Um foguetão chinês Longa Marcha 7A explodiu esta segunda-feira, dia 10, durante uma missão que tinha como objetivo colocar em órbita o satélite de comunicações ChinaSat-4B.
O lançamento ocorreu a partir do Centro de Lançamento Espacial de Wenchang, na província de Hainan, no sul da China, mas uma anomalia registada durante o voo acabou por comprometer a missão.
A agência estatal chinesa Xinhua confirmou que o foguetão apresentou problemas pouco depois da descolagem, levando ao fracasso da operação. Até ao momento, não foram divulgados mais detalhes sobre a natureza da anomalia.
Esta é a primeira falha conhecida de um Longa Marcha 7A desde o voo inaugural deste modelo, realizado em março de 2020. A China recorre regularmente à família de foguetões Longa Marcha para colocar em órbita satélites de comunicações e outros equipamentos destinados, entre outras funções, às redes de internet.

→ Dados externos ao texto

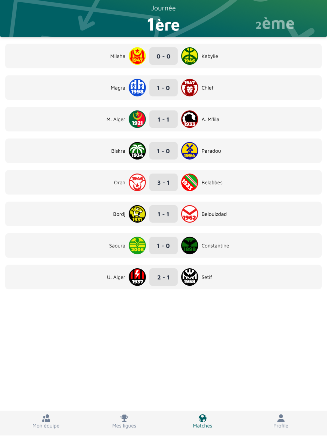Open the Saoura vs Constantine match row

(x=164, y=245)
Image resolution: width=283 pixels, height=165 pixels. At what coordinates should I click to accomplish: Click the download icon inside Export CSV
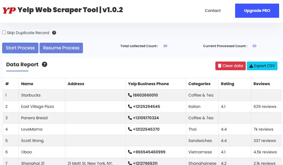[252, 66]
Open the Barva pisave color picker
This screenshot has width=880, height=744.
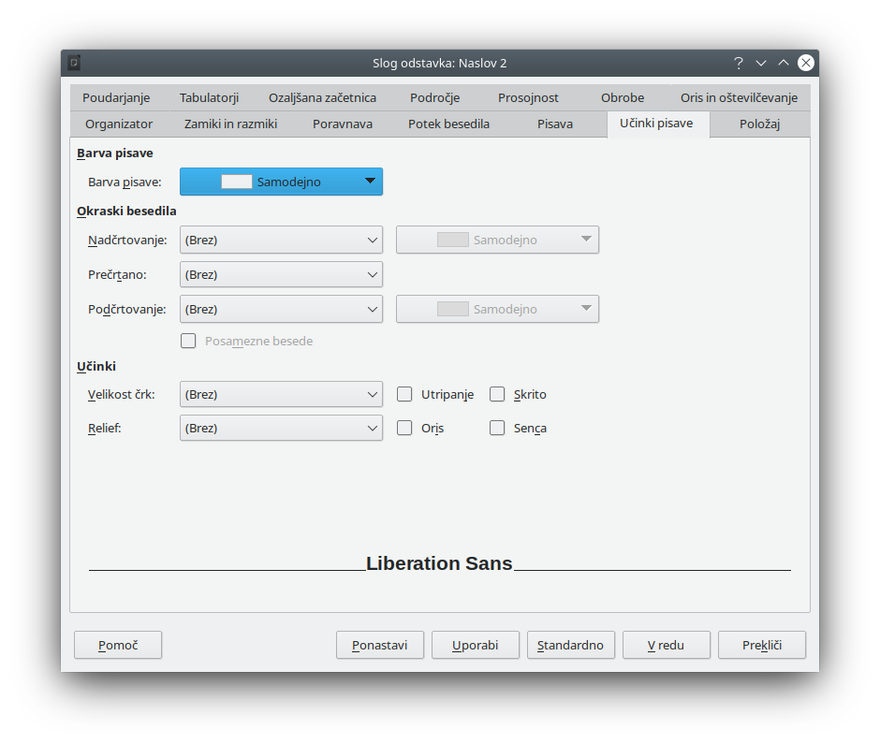coord(281,182)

O incidente acontece numa altura de forte atividade do programa espacial chinês. Pequim prepara a missão lunar Chang'e-7, prevista para a segunda metade de 2026, que terá como objetivo estudar o polo sul da Lua e regiões que permanecem permanentemente na sombra e onde poderá existir gelo de água.
Apesar da falha registada esta semana, este incidente não deverá afetar de forma significativa os planos para a Chang'e-7. A missão lunar utilizará um foguetão Longa Marcha 5, um modelo maior e diferente do Longa Marcha 7, não comprometendo assim, no calendário de lançamento.